Kırık; Mehmet Pişkin’in intihar vakasına benzer olayların geçmişte de yaşandığını ifade etti: “Hatırlanacağı üzere bu tarz bir olay 2012 yılında Kanada’da da yaşanmıştır. Amanda Todd isimli Kanadalı genç kız YouTube’den paylaştığı görüntü ardından intihar etmiştir. Todd, intihar nedenini “Facebook üzerinden yaşadığı istismar, çıplak resimlerinin internet üzerinde paylaşılması, kendi kendisine zarar verme ve çevresinden gördüğü dışlanma” şeklinde ifade etmiştir. Todd’un intiharının kökeninin internet olduğu kendi ifadelerinden anlaşılabilmektedir. Yine geçtiğimiz mart ayında Çin’in başkenti Pekin’de yaşayan ve erkek arkadaşından ayrılması nedeniyle ruh hali bozulan kadının intihar etmeden önceki son fotoğraflarını Instagram’dan paylaşması sosyal medyada bu tarz intiharların sıkça yaşandığını gözler önüne sermektedir.”

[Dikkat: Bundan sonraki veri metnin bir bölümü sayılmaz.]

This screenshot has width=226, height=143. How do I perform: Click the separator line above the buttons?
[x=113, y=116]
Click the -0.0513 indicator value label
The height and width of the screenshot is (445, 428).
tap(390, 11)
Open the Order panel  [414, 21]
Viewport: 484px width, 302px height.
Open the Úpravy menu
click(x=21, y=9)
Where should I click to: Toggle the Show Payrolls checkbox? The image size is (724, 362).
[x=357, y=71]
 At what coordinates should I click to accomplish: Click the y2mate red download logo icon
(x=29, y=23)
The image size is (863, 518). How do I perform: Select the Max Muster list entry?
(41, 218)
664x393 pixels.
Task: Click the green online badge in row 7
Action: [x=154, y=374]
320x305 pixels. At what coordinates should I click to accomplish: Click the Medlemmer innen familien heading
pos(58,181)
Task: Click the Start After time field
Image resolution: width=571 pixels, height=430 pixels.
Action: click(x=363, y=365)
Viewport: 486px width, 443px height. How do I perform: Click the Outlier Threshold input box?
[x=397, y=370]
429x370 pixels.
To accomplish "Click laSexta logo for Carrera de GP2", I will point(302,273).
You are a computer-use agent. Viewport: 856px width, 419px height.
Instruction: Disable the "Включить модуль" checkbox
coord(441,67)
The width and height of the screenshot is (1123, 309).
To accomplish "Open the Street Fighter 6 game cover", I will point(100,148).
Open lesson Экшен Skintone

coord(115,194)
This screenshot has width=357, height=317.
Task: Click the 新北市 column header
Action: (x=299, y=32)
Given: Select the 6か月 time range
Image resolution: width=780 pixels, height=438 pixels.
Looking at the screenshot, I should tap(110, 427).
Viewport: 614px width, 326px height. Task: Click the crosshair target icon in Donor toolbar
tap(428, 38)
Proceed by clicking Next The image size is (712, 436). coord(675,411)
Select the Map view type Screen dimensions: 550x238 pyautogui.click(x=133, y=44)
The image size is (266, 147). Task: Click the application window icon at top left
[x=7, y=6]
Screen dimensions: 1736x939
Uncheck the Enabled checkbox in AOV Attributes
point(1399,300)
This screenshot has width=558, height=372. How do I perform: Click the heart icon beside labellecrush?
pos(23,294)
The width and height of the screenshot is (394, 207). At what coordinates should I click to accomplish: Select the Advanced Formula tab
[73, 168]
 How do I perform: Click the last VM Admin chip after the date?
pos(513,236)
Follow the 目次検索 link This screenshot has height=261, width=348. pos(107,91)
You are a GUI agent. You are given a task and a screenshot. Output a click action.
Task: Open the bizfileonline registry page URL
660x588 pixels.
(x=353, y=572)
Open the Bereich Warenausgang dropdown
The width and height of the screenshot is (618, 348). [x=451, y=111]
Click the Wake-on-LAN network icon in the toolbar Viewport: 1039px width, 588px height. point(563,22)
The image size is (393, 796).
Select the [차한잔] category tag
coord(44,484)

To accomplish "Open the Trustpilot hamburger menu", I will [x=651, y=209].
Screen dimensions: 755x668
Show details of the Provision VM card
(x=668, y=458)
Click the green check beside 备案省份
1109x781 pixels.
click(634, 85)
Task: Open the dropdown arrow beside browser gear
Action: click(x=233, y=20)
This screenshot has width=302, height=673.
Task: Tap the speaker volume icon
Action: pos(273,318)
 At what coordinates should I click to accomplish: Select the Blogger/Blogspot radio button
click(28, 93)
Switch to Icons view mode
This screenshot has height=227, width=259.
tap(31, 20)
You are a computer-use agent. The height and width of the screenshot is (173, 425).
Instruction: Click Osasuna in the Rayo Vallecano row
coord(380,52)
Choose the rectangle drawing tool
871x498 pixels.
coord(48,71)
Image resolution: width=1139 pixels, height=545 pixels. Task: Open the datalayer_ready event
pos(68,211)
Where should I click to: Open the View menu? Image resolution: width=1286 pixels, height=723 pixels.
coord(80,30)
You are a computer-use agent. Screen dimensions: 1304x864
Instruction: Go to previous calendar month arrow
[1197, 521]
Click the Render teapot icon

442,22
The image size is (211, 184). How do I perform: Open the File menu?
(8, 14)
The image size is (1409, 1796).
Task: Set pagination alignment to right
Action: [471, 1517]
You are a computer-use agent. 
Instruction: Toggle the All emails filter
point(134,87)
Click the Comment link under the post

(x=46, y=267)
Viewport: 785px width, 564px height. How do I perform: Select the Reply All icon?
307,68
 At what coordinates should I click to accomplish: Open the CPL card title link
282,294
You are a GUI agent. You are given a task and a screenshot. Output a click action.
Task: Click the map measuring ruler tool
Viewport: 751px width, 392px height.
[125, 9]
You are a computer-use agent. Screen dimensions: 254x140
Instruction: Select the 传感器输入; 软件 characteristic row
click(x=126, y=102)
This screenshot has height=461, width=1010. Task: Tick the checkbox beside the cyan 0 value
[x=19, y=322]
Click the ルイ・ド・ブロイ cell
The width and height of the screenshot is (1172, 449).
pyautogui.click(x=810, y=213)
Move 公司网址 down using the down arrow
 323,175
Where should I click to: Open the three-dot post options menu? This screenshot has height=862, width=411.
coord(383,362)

Yrd. Doç. Dr. Kırık; Mehmet Pişkin’in bozuk ruh halini sosyal medyaya yansıttığını belirterek şunları kaydetti: Pişkin’in intihar notu izlendiği vakit, mutsuz ve ruh halinin bozuk olduğu açık bir şekilde görülmektedir. Ancak sosyal medyadan bu videoyu paylaşırken sonunda vermiş olduğu "Hoşçakalın. Aşkla yaşayın. Çok güzel olsun hayatınız” sözü dikkate değerdir. Bu videonun intihar ettikten sonra yüz binlerce kişi tarafından izleneceğini bilmektedir. Kısacası sosyal medyanın gücünün farkındadır. Bu olayın Türkiye’de yaşanmasının olumsuz etkiler doğuracağını söylemek mümkündür. Günümüzde sosyal medya kullanımının giderek yükselmesi kısa bir zaman dilimi içerisinde bu videonun milyonlarca kişi tarafından izlenmesini sağlamıştır. Twitter üzerinden gönderilen iletilerden, Facebook aracılığıyla yapılan paylaşımlardan toplumun aşırı bir şekilde etkilendiği görülmektedir. Bu durum gelecek adına kaygı vericidir. Videoyu izleyen ve aynı ruh halini taşıyan insanların olduğu düşünülürse kaygıların yersiz olmadığı anlaşılacaktır. Yine hatırlanacağı üzere Murat Kekilli’nin “Bu Akşam Ölürüm” isimli parçasını dinleyen çoğu genç intihar etmişti. Dolayısıyla bu tür olaylar yaşanıyor ve yaşanacak gibi görünüyor. Sosyal medya gündelik hayattan kaçışı sağlamakta ve sanal dünyada bireyin olduğundan farklı bir ruh haline bürünmesine neden olmaktadır. Pişkin’in kaçışı ise intiharıyla noktalanmış. Ne yazık ki bu durum eşine az rastlanan trajik bir olaydır. Ayrıca Pişkin’in intiharının sosyal medya gündemine damga vurması ve Twitter’da “Mehmet Pişkin”in top tweet olması da konunun derinliğini gözler önüne sermektedir.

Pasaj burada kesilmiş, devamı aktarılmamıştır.